Perché se oggi il governo di ultradestra dello Stato ebraico ha il diritto sacrosanto di reagire all’attacco senza precedenti messo in campo da Hamas, la finalità di questa reazione deve tenere Israele nell’alveo del disegno internazionale per il Medio Oriente e soprattutto deve tenere l’Occidente in una posizione tale da poter rappresentare una alternativa non violenta e democratica al diritto dei palestinesi di riprendere la strada della trattativa per la realizzazione dello stato di Palestina. Quello che invece non può avvenire è che la “vendetta” democratica di Netanyahu generi una mutazione profonda dello scontro con Hamas e della questione israelo-palestinese.

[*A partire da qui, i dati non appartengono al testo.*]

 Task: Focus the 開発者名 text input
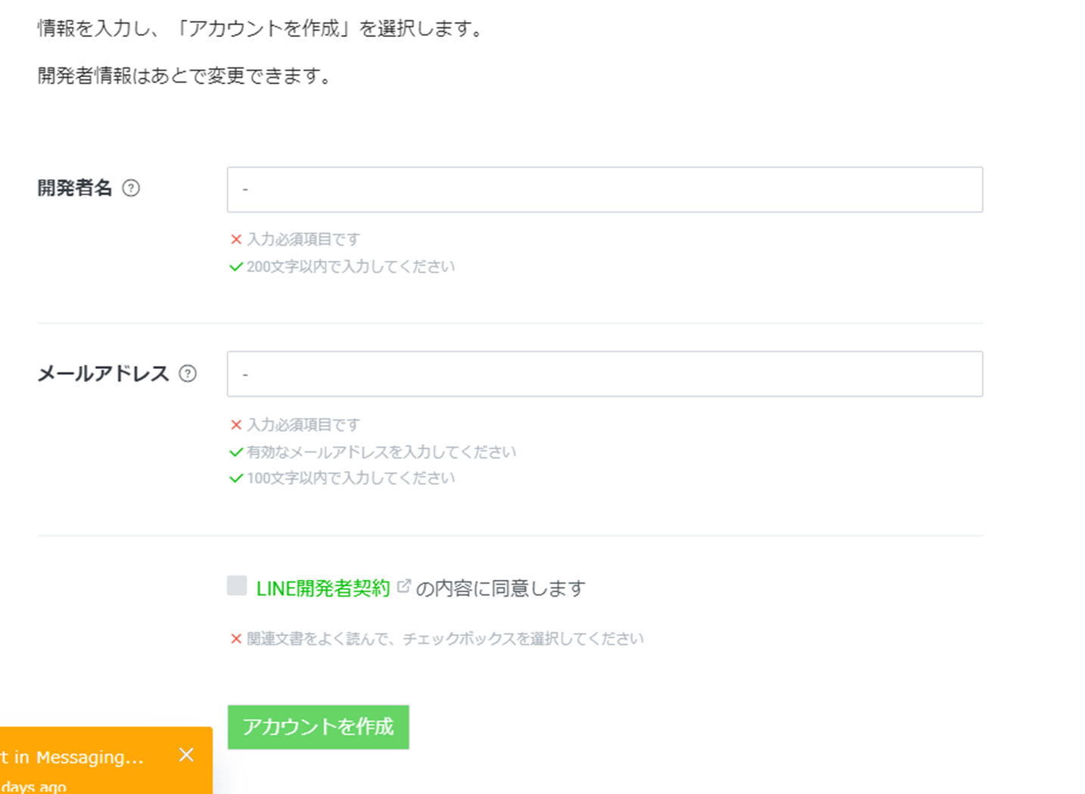[x=604, y=190]
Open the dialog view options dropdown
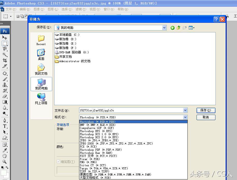This screenshot has width=237, height=180. click(191, 28)
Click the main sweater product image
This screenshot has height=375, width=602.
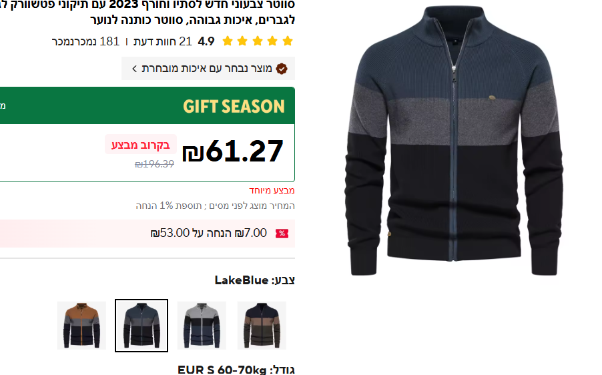pyautogui.click(x=454, y=141)
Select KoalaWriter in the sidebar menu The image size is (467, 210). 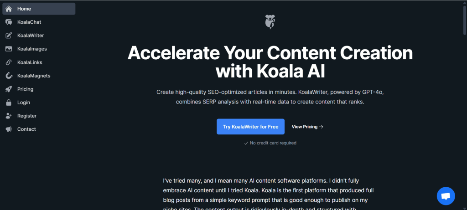(x=31, y=36)
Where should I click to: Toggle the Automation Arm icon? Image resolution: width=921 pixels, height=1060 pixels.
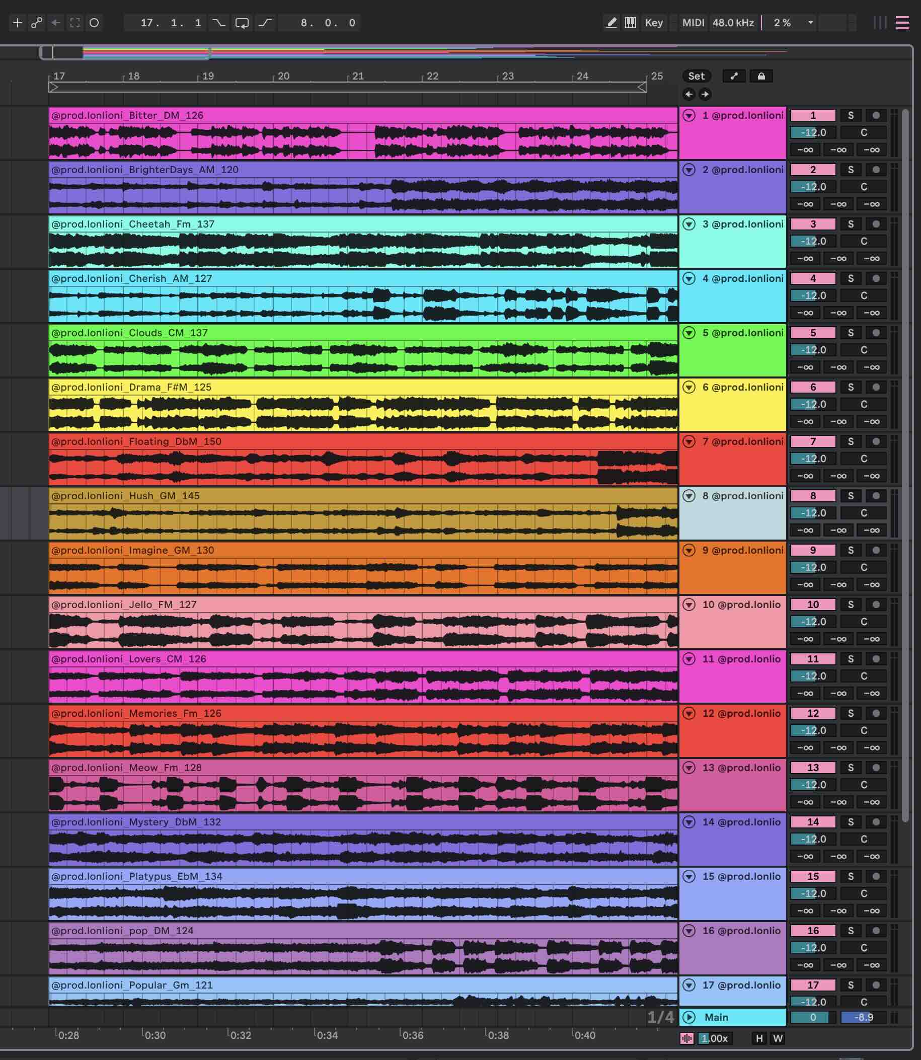pos(36,23)
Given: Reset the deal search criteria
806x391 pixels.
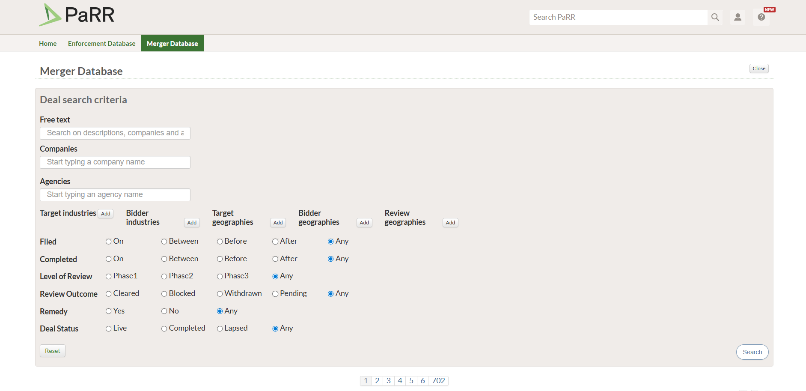Looking at the screenshot, I should [53, 351].
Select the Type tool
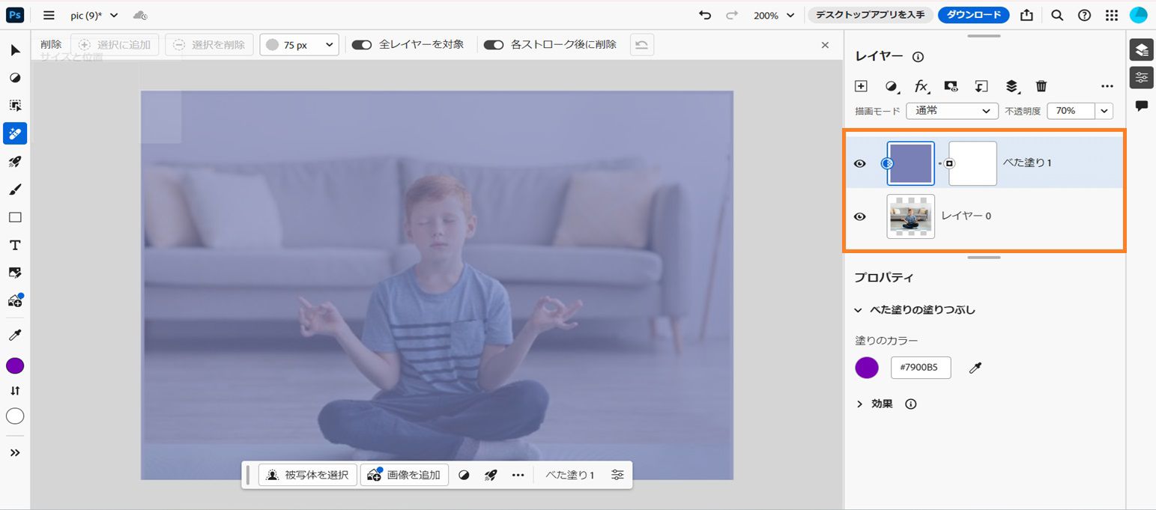 15,244
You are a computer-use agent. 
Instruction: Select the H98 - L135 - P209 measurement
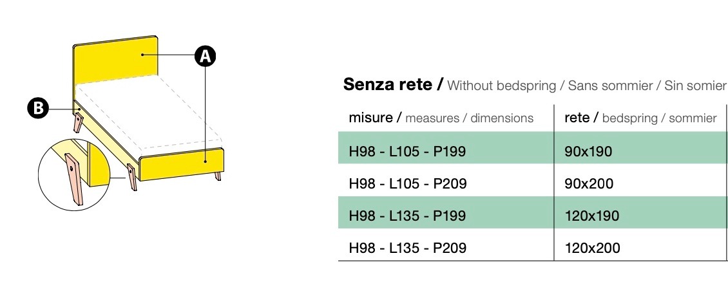pos(407,248)
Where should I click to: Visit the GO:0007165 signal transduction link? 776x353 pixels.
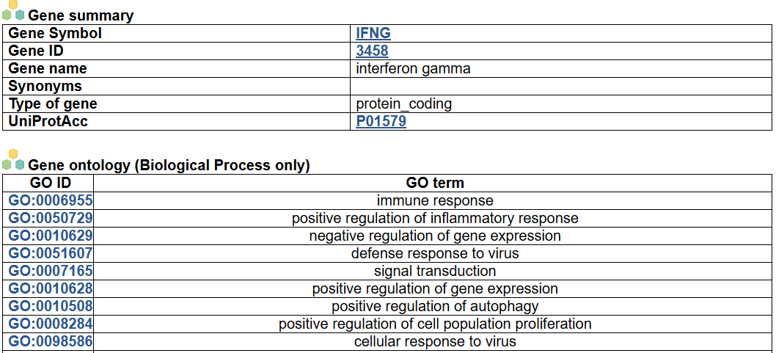[x=51, y=271]
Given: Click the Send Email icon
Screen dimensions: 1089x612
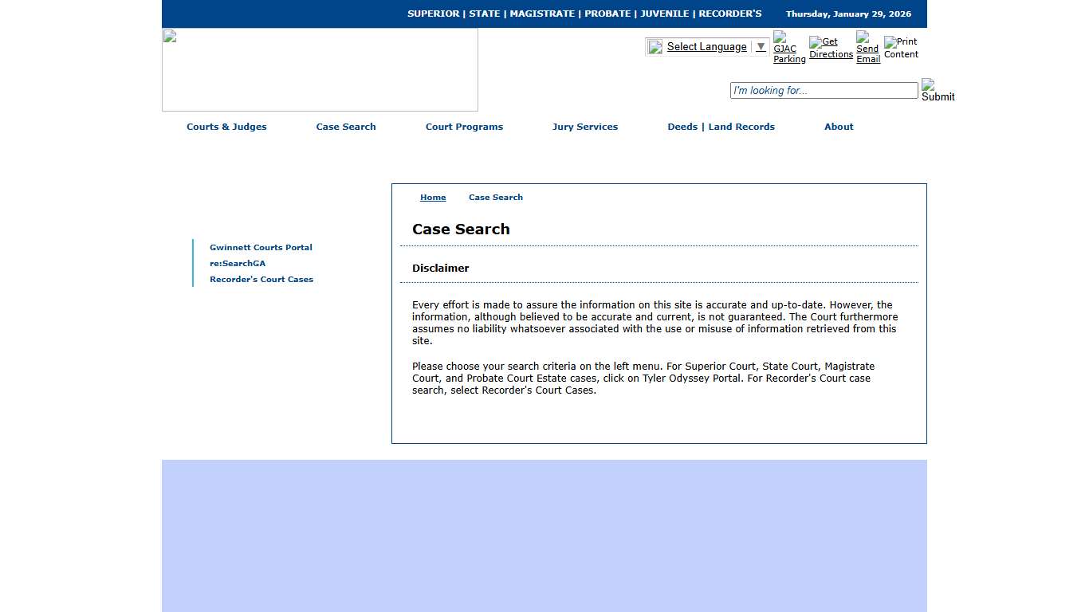Looking at the screenshot, I should pos(867,46).
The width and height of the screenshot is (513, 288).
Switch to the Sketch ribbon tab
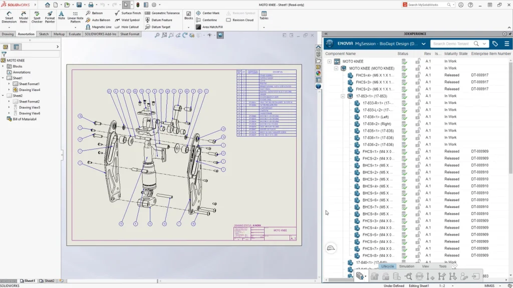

Una mutazione che veda all’improvviso finire nel nulla, come già ha rischiato di fare in questi anni, il lungo processo di mediazione per arrivare a quei due popoli e due Stati che erano la ragione degli accordi internazionali del 1949. E questo perché, se venisse meno questa strada, non solo l’alternativa sarebbe una lotta di supremazia fra il modello terroristico che vuole distruggere Israele e instaurare un califfato islamico sui territori, ma saremmo noi a dare ai terroristi un’arma in più, quella cioè di coalizzare le forze islamiste del Medio Oriente nell’idea di conquistare Israele e di affermare un dominio religioso dell’area, oltre che rendere la via violenta l’unica alternativa allo status quo per milioni di giovani palestinesi che, al contrario, dovremmo coinvolgere nel progetto di uno Stato libero e pacifico. E così l’imperativo condizionale torna a essere, o almeno prova a essere, la chiave di ingresso dell’Occidente nella delicata questione israeliana. Come avrebbe dovuto essere sempre. In questi anni. E come forse avremmo potuto tentare anche in Ucraina.